Juárez fue radical porque sólo así podía cumplir con la tarea colosal de restaurar la República fundada por Guadalupe Victoria, a la que asediaron, antes y después, adalides del absolutismo. México, con Juárez a la cabeza de una generación de hombres cabales, de los que Antonio Caso dijo: “Aquellos hombres que parecían gigantes”, que, antes que en Europa, enfrentaron al feudalismo y a la tradición católica-cristiana que plantea el derecho divino de la clase aristocrática europea a gobernar el mundo como herencia.

A los moderados, a los transigentes, a los claudicantes, Juárez les responde, como a Maximiliano: “Me dice usted que de la conferencia que tengamos, en el caso de que yo la acepte, no duda que resultará la paz y con ella la felicidad del pueblo mexicano, y que el Imperio contará en adelante, colocándome en un puesto distinguido, con el servicio de mis luces y el apoyo de mi patriotismo. Es cierto, señor, que la historia contemporánea registra los nombres de los grandes traidores, que han violado sus juramentos y sus promesas; que han faltado a su propio partido, a sus antecedentes y a todo lo que hay de sagrado para el hombre honrado; que en esas traiciones el traidor ha sido guiado por una torpe ambición de mando y un vil deseo de satisfacer sus propias ambiciones y aún sus mismos vicios; pero el encargado actualmente de la Presidencia de la República salió de las masas del pueblo y sucumbirá –si en los juicios de la providencia está destinado a sucumbir– cumpliendo con su juramento, correspondiendo a las esperanzas de la nación que preside, y satisfaciendo las inspiraciones de su conciencia”.

Remata la carta al emperador: “Tengo necesidad de concluir, por falta de tiempo, y agregaré sólo una observación. Es dado al hombre, señor, atacar los derechos ajenos, apoderarse de los bienes, atentar contra la vida de los que defienden su nacionalidad, hacer de sus virtudes un crimen y de los vicios propios una virtud; pero hay una cosa que está fuera del alcance de la perversidad, y es el fallo tremendo de la historia. Ella nos juzgará. Soy de usted, S. S., Benito Juárez”.

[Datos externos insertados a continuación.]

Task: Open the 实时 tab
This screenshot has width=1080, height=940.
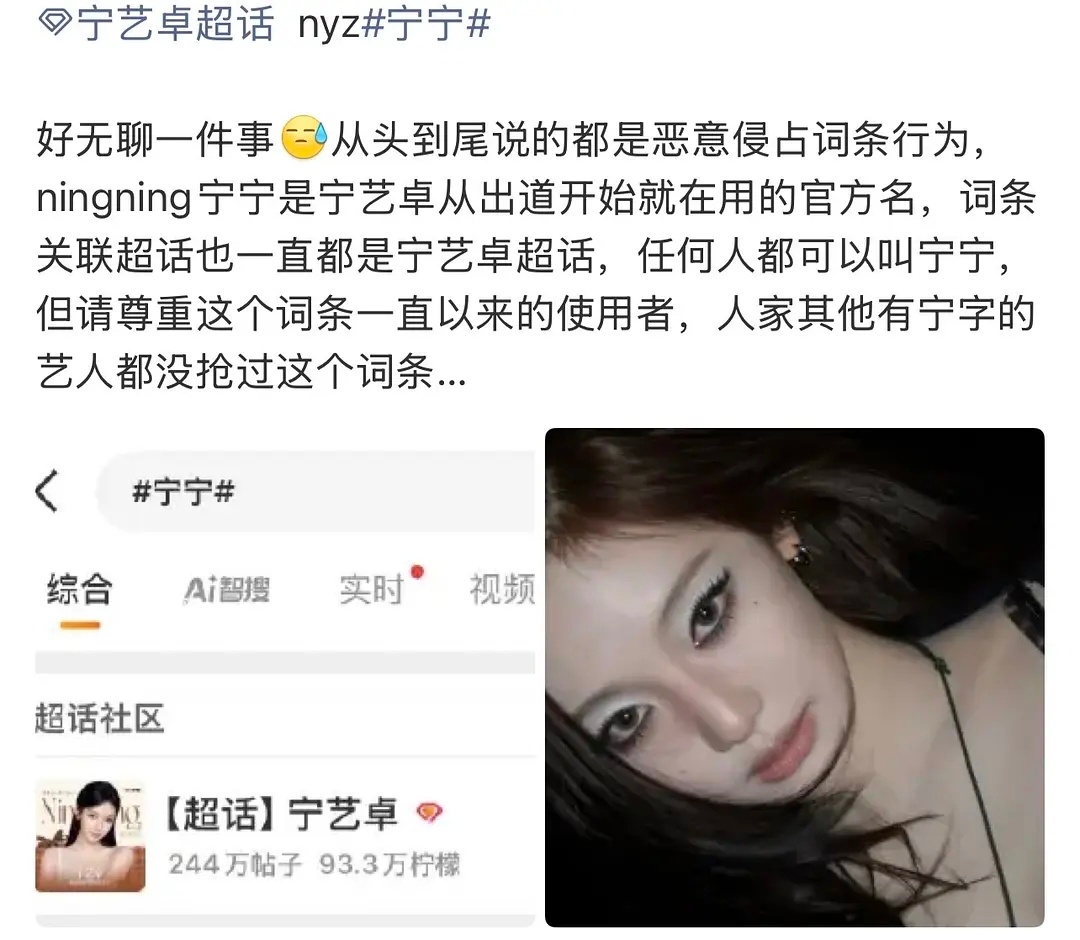Action: 371,590
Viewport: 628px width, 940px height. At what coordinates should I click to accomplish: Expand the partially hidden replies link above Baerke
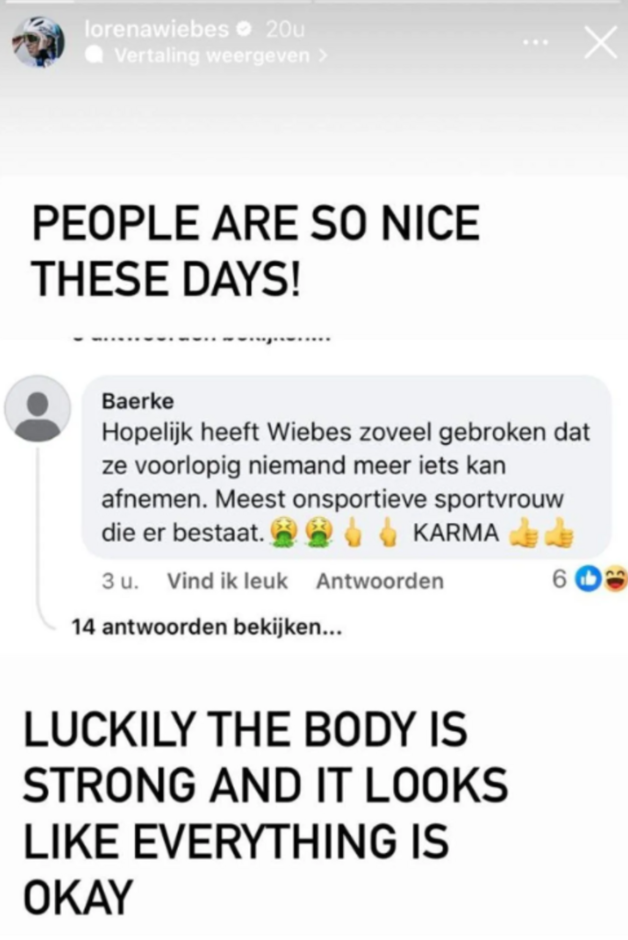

Para Juárez no fue suficiente la sola crítica a los abusos de la vieja clase en el poder, esa clase opresora y explotadora, cuyos miembros adoptan poses aparentemente de censura; pero que viven un oportunismo ilimitado y su fijación desmedida en la ventaja personal o de las camarillas que forman el cerrado círculo de los privilegiados. Para el Benemérito, No se trataba de unas meras ganas de destruir o un simple afán de imponer el propio poder aplastante en vez del poder anterior, sino que el proyecto era construir un mundo basado en las viejas esperanzas humanas de felicidad para todos y de la superación del sufrimiento humano que es provocado por otro ser humano, como ahora hace el capitalismo salvaje, que acumula riqueza estéril mientras millones de seres humanos están a punto de morir y mueren de hambre, la peor de las muertes posibles. 

Quizá por ello, Víctor Hugo expresó del gran patricio que era: un hombre “por quien la libertad triunfó”.